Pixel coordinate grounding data
----------------

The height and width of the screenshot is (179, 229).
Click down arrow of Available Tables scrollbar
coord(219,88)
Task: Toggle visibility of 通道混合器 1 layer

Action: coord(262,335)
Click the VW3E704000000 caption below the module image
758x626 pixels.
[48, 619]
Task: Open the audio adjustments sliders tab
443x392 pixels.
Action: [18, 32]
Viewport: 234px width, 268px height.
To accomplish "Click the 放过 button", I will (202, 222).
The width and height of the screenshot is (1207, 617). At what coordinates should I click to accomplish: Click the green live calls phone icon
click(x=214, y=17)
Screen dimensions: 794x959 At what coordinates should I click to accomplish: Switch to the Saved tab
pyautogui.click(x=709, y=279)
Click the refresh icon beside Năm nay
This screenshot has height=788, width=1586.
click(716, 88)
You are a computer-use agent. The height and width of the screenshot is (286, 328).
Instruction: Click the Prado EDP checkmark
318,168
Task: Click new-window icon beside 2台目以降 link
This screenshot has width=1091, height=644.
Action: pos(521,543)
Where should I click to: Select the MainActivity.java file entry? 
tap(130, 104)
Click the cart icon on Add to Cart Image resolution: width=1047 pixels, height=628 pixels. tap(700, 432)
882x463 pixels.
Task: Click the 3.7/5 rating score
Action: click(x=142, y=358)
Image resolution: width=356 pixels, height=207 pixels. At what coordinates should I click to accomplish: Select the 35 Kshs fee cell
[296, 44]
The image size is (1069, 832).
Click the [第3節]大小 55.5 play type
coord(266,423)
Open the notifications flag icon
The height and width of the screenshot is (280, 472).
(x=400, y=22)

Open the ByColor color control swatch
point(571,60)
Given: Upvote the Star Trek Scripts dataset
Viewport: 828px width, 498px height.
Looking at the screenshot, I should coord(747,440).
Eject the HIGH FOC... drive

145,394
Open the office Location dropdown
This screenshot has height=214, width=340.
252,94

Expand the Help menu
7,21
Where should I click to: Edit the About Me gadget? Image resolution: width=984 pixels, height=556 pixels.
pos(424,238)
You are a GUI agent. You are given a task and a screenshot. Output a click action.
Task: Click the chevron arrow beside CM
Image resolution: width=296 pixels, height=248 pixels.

----------------

Take the line that contains "Open the office Location dropdown" and every line after it to the end of the entries above, and reproduce them exactly.

Written solution:
Open the office Location dropdown
This screenshot has height=214, width=340.
252,94

Expand the Help menu
7,21
Where should I click to: Edit the About Me gadget? Image resolution: width=984 pixels, height=556 pixels.
pos(424,238)
You are a GUI agent. You are given a task and a screenshot. Output a click action.
Task: Click the chevron arrow beside CM
Image resolution: width=296 pixels, height=248 pixels.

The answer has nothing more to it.